Junot Diaz Named a MacArthur Foundation Fellow

Junot Diaz, the Pulitzer Prize-winning Dominican novelist, Ethiopian-born writer Dinaw Mengestu are among 23 MacArthur fellows

Authors Junot Diaz and Dinaw Mengestu have been named recipients of the prestigious  MacArthur Foundation "genius grant" fellowships, according to their publisher Riverhead Books.

The award, given to a group of 23, grants a $500,000 stipend, paid out in equal installments over five years, the Associated Press reported. Recipients are given no restrictions on how they use the funds.

Riverhead confirmed that Diaz and Mengestu won the prize in a tweet Monday afternoon.

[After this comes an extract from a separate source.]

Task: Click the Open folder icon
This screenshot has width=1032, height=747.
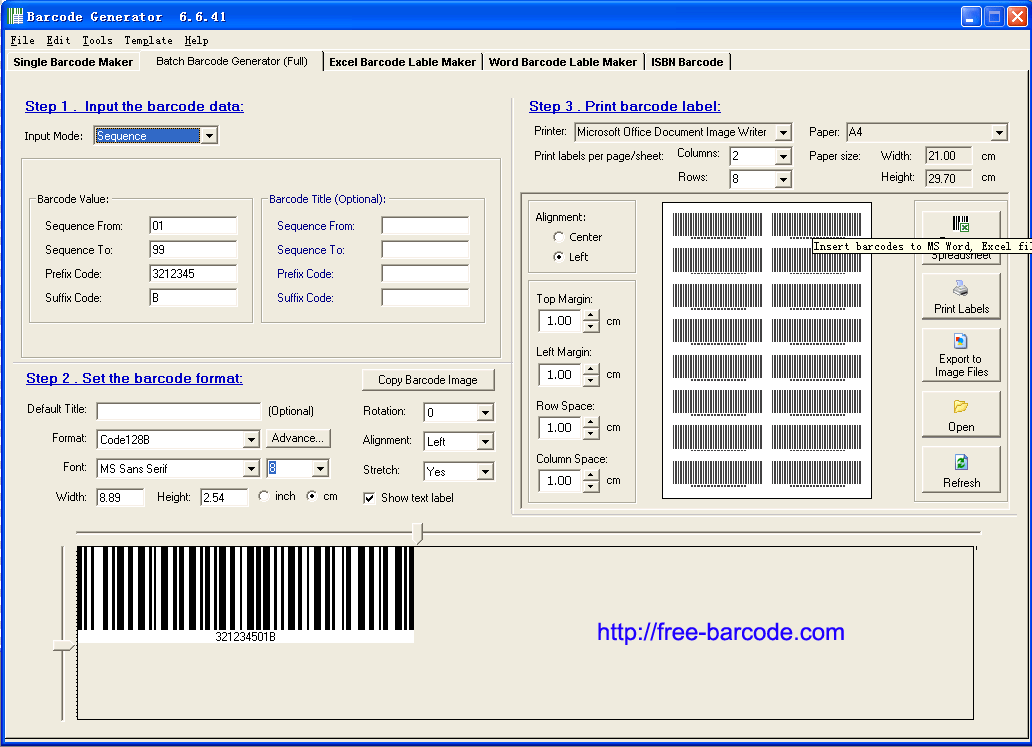Action: [x=960, y=406]
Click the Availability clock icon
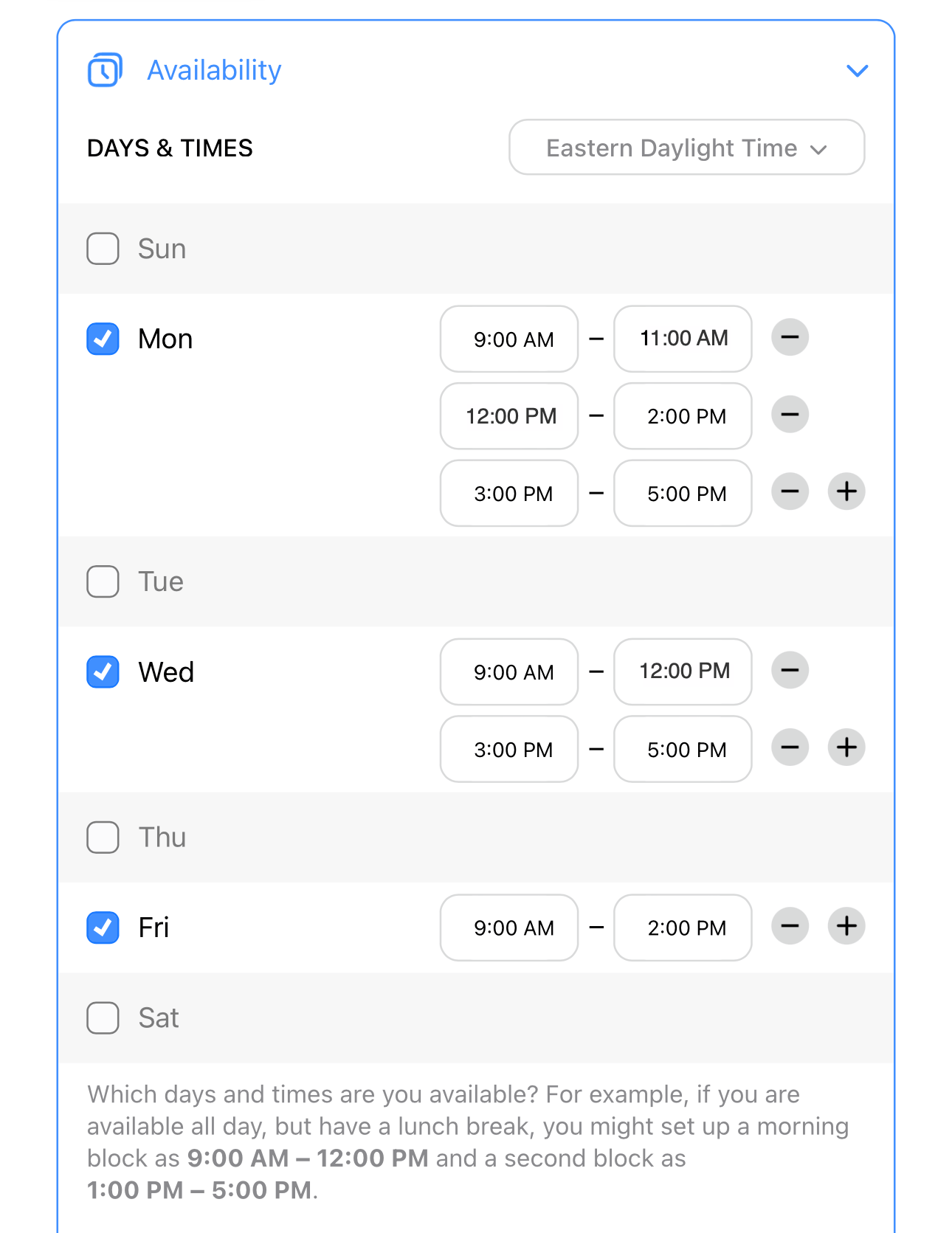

Diaz, a Dominican-American writer, was awarded the Pulitzer Prize in 2008 for "The Brief Wondrous Life of Oscar Wao," a novel that, in part, analyzes life under his homeland's former dictator, Rafael Trujillo.

Ethiopian-born writer Mengestu and Washington Post reporter David Finkel — who won a Pulitzer Prize for explanatory reporting in 2006 for a series on U.S.-backed democracy efforts in Yemen — were on the list of winners, which includes mathematicians, neurobiologists, and a documentary filmmaker.

The scribes join a list of fiction writers who have been previously honored as MacArthur fellows, including David Foster Wallace, Thomas Pynchon and Patricia Hempl.

Limited to U.S. residents or citizens only, potential fellows are nominated with a letter paired with copies of original works, according to the foundation's website.

The MacArthur Foundation is expected to announce the full list of fellows Tuesday. A spokesperson for the nonprofit did not immediately respond to emails from TheWrap for comment.